Nigerian troops shelled a remote hideout of Boko Haram as fighter jets joined a renewed military offensive aimed at flushing out the group.
The Islamic insurgents have seized swaths of the north of Africa's most populous country.
Soldiers shelled the Sambisa forest reserve in Borno, a state whose porous borders straddle three neighbouring countries, a military source said. "This is their main training camp in Nigeria," the source told the Guardian. "It is their men from here who snatched the French family," he added, referring to a kidnap in February in Cameroon's Waza park, part of the same forest reserve that spans the two countries.
The raid comes as Nigeria's president, Goodluck Jonathan, stepped up the fight against the extremists, whose four-year battle to carve an Islamic state in Africa's most populous nation has left more than 3,000 dead. Since he declared emergency rule on Tuesday, troops have poured into the three north-eastern states of Borno, Yobe and Adamawa.
Telephone services were cut off for two days in Borno state and would remain shut off to prevent insurgents from communicating until several other planned raids had been carried out, said two military officials.
Analysts say a military crackdown has already weakened urban cells in the group's main bases. But as blasts hit two police stations, a prison and a bank in north-western Katsina state late on Thursday – the first high-profile attack there since 2011 – some fear that the military risks being drawn into a drawn-out campaign against operatives who are adept at melting away and reappearing elsewhere. "What these bombs suggest is that they are going to try to widen the theatre of battle in order to stretch our armed forces," said a senior military officer.

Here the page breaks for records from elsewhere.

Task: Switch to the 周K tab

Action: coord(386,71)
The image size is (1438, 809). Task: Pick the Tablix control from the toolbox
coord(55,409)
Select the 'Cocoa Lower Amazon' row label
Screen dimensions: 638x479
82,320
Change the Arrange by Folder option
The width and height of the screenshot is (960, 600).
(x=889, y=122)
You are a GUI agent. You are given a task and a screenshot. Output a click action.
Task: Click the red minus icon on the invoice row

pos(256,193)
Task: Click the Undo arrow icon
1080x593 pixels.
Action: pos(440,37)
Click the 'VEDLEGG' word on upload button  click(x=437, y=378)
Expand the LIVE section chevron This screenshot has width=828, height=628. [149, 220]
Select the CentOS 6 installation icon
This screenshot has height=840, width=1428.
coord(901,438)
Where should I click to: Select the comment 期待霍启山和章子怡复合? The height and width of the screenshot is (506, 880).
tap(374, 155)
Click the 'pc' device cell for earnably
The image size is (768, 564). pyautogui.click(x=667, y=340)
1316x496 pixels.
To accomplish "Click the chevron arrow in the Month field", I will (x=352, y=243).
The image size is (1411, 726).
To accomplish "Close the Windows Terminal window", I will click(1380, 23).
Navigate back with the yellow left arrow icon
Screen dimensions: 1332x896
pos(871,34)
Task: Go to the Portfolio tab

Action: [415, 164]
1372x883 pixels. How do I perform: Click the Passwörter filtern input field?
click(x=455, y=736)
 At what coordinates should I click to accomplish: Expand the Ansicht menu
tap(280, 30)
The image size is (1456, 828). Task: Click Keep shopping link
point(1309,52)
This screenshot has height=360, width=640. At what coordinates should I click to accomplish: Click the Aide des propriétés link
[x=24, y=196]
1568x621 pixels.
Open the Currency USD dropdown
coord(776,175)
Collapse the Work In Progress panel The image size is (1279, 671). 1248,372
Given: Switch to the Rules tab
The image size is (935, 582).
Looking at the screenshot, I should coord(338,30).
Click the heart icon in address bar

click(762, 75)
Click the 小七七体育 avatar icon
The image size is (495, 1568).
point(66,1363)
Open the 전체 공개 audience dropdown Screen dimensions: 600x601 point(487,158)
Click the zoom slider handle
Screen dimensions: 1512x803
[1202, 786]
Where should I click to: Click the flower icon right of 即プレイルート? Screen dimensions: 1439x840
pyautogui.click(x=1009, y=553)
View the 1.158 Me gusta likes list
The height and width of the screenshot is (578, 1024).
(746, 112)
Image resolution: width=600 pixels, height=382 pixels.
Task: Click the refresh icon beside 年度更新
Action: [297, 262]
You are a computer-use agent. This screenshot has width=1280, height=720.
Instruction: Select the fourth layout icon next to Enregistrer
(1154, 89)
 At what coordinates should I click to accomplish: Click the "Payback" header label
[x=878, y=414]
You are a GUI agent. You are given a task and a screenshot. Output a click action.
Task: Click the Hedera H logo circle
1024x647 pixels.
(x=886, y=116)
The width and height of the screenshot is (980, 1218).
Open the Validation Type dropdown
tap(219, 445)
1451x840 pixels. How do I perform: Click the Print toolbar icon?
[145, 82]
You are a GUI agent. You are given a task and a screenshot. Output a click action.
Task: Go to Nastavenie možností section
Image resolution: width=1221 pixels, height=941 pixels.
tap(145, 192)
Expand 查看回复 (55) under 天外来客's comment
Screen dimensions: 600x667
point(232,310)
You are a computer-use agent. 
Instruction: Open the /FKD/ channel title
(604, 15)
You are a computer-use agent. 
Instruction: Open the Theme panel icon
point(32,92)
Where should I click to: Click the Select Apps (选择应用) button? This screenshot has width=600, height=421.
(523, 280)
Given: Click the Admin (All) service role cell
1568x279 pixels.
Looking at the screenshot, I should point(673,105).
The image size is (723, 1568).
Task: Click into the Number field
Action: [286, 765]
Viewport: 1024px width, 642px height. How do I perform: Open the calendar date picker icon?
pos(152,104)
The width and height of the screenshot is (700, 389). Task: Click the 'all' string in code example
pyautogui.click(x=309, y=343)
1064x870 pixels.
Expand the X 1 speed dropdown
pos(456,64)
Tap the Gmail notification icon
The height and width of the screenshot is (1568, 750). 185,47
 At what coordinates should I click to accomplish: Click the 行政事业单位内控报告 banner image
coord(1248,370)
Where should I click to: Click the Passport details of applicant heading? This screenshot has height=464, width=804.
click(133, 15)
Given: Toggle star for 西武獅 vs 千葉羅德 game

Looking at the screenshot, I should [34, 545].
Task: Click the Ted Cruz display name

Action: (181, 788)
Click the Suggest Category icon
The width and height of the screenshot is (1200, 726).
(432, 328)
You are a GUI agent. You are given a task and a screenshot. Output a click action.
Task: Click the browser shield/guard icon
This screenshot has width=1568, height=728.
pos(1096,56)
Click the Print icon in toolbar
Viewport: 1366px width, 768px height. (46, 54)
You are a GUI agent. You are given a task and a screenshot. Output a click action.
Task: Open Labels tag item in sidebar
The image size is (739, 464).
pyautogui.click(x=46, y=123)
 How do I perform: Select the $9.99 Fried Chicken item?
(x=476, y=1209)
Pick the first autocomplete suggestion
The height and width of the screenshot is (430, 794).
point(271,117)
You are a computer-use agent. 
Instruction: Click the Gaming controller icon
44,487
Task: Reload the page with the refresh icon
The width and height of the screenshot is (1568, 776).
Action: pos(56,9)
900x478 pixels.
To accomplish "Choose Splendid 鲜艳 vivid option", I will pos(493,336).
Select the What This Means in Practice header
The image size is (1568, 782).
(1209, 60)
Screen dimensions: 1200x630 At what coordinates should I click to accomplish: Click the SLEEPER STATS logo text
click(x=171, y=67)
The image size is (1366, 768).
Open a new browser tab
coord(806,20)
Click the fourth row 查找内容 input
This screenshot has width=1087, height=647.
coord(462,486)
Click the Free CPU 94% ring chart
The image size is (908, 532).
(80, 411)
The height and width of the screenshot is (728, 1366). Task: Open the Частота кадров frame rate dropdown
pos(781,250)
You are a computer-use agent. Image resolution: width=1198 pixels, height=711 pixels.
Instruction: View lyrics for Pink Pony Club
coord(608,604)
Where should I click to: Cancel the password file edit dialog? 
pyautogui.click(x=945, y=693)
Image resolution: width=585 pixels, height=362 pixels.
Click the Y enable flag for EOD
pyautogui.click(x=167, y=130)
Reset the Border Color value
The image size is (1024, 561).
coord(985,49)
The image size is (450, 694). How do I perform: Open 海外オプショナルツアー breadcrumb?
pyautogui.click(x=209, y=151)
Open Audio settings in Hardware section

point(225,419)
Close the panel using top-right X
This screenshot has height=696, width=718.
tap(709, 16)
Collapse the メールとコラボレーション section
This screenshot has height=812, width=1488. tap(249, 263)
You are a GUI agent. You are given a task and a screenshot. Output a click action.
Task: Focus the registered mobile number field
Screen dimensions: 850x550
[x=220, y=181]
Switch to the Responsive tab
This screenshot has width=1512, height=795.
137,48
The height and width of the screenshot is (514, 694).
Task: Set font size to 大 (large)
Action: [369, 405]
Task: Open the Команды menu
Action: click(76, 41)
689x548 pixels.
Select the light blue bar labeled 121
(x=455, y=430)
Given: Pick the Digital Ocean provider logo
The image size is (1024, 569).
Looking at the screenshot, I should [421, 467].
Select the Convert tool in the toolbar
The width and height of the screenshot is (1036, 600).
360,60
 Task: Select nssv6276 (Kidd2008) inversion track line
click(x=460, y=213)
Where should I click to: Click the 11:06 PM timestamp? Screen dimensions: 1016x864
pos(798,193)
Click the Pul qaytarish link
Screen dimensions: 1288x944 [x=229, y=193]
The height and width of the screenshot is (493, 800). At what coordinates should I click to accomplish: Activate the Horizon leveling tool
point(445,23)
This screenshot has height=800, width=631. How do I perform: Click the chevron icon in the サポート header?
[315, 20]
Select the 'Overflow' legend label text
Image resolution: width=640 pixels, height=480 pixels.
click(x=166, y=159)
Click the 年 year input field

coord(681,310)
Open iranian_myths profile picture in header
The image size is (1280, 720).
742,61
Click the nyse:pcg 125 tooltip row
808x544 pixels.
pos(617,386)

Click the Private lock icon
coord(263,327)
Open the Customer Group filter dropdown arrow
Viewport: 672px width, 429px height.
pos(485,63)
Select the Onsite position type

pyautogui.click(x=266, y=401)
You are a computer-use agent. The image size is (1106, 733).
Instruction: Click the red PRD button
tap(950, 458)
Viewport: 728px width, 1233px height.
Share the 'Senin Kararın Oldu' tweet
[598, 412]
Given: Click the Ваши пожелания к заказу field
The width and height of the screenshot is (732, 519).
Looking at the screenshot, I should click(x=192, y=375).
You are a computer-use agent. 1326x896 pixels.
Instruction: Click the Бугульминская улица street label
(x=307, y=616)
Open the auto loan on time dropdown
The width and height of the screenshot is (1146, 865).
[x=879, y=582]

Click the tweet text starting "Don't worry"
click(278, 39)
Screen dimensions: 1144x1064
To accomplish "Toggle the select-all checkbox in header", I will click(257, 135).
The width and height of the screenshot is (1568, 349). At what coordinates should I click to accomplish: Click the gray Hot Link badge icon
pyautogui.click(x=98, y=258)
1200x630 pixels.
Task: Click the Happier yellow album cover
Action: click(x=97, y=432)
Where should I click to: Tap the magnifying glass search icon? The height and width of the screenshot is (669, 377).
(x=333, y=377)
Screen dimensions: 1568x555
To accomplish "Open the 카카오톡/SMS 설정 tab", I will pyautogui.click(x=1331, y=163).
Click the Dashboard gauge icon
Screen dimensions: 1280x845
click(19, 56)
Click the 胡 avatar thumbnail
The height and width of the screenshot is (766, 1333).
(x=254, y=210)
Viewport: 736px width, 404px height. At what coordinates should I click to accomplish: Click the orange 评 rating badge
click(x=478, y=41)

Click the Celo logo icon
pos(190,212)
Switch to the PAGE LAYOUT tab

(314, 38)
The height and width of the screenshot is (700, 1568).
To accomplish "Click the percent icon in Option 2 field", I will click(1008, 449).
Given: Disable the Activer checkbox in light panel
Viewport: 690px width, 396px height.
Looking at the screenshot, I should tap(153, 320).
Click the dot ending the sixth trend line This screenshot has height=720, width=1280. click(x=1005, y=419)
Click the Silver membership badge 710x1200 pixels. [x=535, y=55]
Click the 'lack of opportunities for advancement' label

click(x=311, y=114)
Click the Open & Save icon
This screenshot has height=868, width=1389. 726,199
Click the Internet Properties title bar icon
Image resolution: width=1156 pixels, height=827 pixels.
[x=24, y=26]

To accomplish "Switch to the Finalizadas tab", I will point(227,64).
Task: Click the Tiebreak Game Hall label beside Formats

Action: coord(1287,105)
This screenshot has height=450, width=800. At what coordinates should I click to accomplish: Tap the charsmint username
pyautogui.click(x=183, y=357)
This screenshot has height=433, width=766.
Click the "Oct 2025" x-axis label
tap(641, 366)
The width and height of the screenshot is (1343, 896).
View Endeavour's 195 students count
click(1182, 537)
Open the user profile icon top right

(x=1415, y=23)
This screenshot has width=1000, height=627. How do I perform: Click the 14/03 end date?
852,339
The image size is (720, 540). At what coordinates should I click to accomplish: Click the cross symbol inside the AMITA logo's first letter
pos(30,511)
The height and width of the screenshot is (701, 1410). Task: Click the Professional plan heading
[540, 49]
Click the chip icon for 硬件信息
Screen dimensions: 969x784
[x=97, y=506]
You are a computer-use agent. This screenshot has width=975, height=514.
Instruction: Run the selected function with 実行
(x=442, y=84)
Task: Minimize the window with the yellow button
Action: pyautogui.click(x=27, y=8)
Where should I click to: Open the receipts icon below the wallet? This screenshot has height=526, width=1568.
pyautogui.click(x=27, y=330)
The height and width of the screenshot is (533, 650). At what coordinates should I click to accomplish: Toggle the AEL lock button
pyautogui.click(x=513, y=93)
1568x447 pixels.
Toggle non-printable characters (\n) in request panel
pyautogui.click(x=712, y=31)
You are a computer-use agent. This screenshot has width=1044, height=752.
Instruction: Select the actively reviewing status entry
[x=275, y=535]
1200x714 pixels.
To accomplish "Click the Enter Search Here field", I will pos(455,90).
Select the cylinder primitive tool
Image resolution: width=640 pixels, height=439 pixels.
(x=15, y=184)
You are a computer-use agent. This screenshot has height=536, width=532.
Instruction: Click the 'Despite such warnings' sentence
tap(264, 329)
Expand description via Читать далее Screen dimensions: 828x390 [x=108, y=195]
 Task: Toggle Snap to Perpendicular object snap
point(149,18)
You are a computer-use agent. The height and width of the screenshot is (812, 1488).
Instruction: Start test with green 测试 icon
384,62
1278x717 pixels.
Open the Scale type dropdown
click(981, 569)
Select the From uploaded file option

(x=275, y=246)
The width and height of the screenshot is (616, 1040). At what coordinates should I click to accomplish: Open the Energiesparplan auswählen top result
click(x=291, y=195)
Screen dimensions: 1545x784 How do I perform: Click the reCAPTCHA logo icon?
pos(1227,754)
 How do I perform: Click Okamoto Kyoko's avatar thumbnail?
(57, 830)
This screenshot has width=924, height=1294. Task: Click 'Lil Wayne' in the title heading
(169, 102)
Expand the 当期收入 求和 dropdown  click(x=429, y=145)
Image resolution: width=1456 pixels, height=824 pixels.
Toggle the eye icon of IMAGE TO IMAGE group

Adding that troops had been put on "red alert" across the entire northern belt, he said: "This is what is militarily known as a long war. It's going to keep erupting and subsiding before it is finally won."
In Borno, the group's main operational base, which has been hardest hit, residents began to flee the increased presence of soldiers. "I am leaving today because my wife and kids are so afraid," said Sam Yashim, a telecoms engineer. "I can't even go to service some phone masts because soldiers won't let me go near certain areas."
Elsewhere, soldiers were greeted with cautious optimism. "People are watching them set up checkpoints all over town, but we are happy if this means the area will be secured," said Dankano Umar, a resident in Adamawa state, who said fighter jets had flown over his home in the past few days.
"Some areas are like a cemetery, deserted, but most people are just trying to get on with their lives."